Un anhelo al que no puedo renunciar. Un dolor profundo al ver la desolación de la gente y la depauperación física y espiritual del país. Sueño con regresar cuando un cambio democrático trascendental suceda a ayudar a reconstruir la democracia y las instituciones sociales, políticas y culturales que por décadas han fungido como instrumentos de opresión o adoctrinamiento comunista.
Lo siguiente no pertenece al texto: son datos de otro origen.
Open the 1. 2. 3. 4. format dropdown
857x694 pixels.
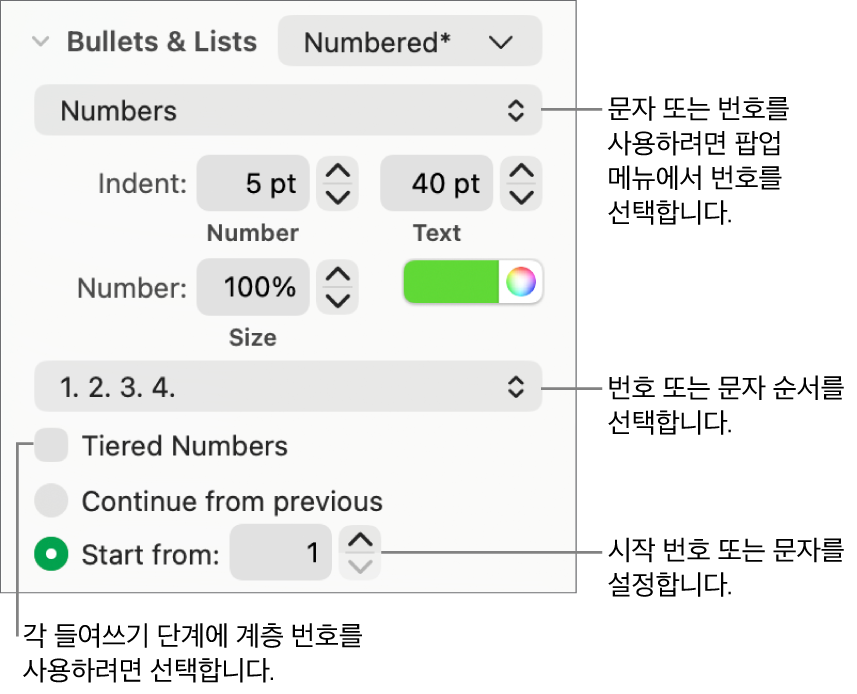click(288, 387)
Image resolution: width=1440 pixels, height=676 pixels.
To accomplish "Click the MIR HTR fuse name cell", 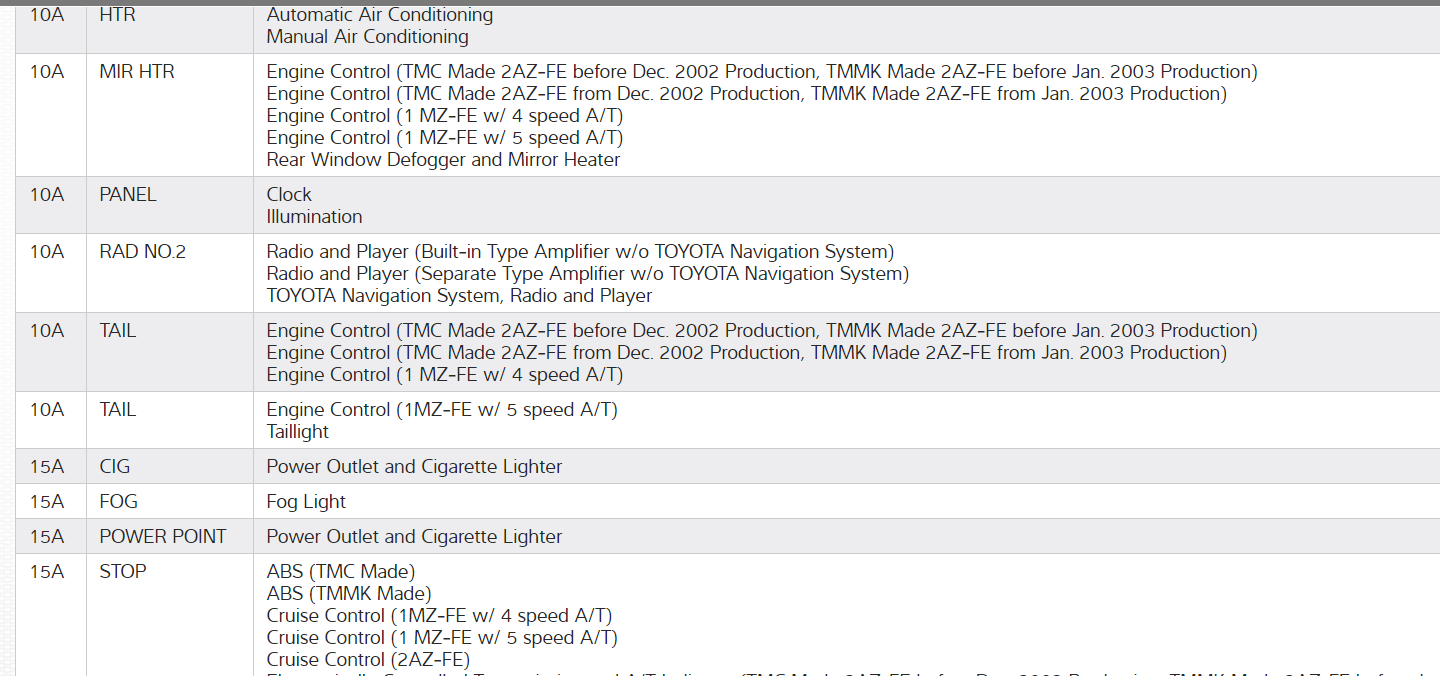I will pyautogui.click(x=137, y=72).
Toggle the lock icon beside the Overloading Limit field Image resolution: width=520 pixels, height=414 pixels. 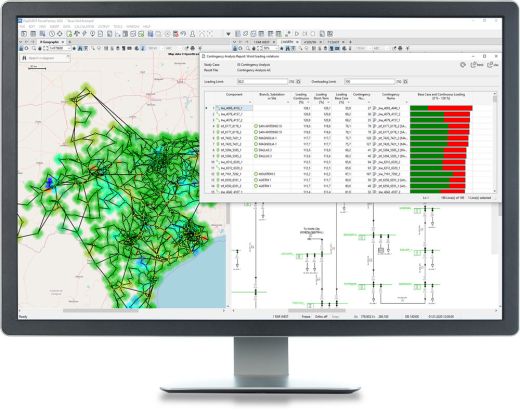[x=406, y=82]
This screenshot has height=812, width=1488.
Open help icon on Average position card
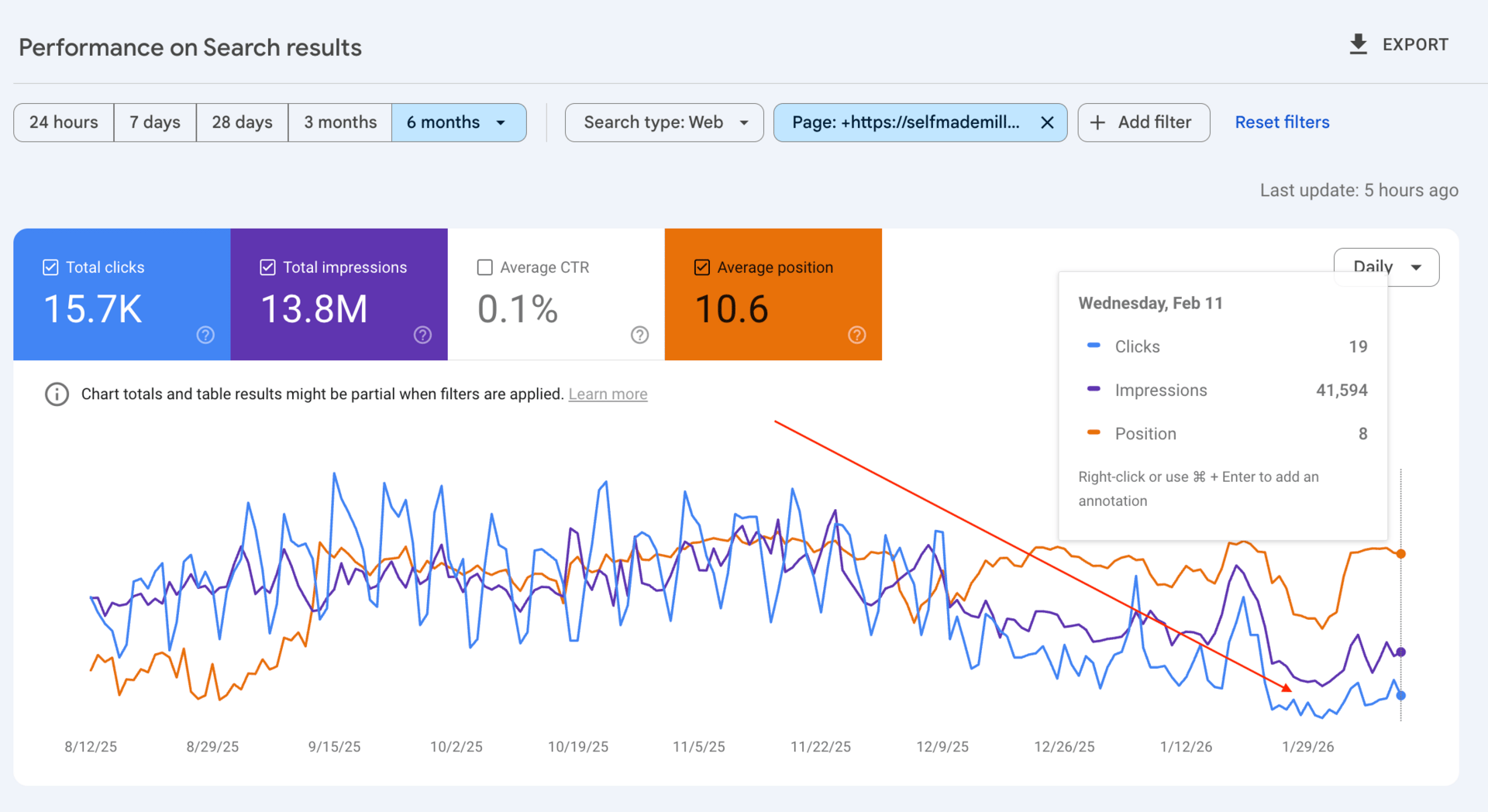[856, 335]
Soy optimista de que Cuba pueda recuperar el tiempo perdido y detener la regresión económica en unos pocos años y que los millones que estamos fuera -junto al talento y sed de progreso de los que viven dentro- pondremos lo que hemos aprendido y los recursos e influencias que podamos aunar en función de reestablecer el país y convertirlo en una nación moderna, exitosa y próspera.
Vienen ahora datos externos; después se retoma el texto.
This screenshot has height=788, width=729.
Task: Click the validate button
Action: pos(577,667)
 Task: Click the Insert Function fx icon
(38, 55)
Finalmente, hablemos de tu más reciente libro: El reflejo, que en edición bilingüe acaba de publicar Ilíada Ediciones. ¿Qué encontrará el lector de novedad en este libro, en el contexto de tu poética?
No hay nada nuevo bajo el sol, pero sí creo que El reflejo nos pone delante de uno de los conflictos humanos más cruciales de la historia desde una perspectiva inusual: los hijos como negación de los padres en medio de un mundo dominado por las redes sociales y corrientes ideológicas de extremos. Es una visión poética del conflicto filosófico intergeneracional visto desde ambos puntos de vista. La sección ‘Ellos’, pretende definir el ethos de las nuevas generaciones, sus puntos débiles, pero también su brillantez como seres humanos en una gesta por corregir lo que suponen fueron errores cometidos por la generación anterior. ‘Nosotros’, es un desgarrador compendio del trauma existencial de los padres al enfrentarse a las distintas etapas y reacciones en el desarrollo espiritual e intelectual de sus hijos. El conflicto es inevitable, más la complementación en ese proceso de negación dialéctica será la conclusión; el entendimiento de que cada generación deconstruirá a la anterior para luego tomar de ella los rasgos que enriquecerán su novedosa configuración. Creo que este libro hace el intento por comunicar conceptos bien definidos con la mayor claridad posible dentro del lenguaje poético, sin renunciar al lirismo ni caer en burdo coloquialismo. También se aleja de amaneramientos estéticos innecesarios, purgando la maleza exuberante que suele abundar en la mente del poeta. Creo en un discurso poético que sugiera y eleve a la vez. Espero haberlo logrado en El reflejo.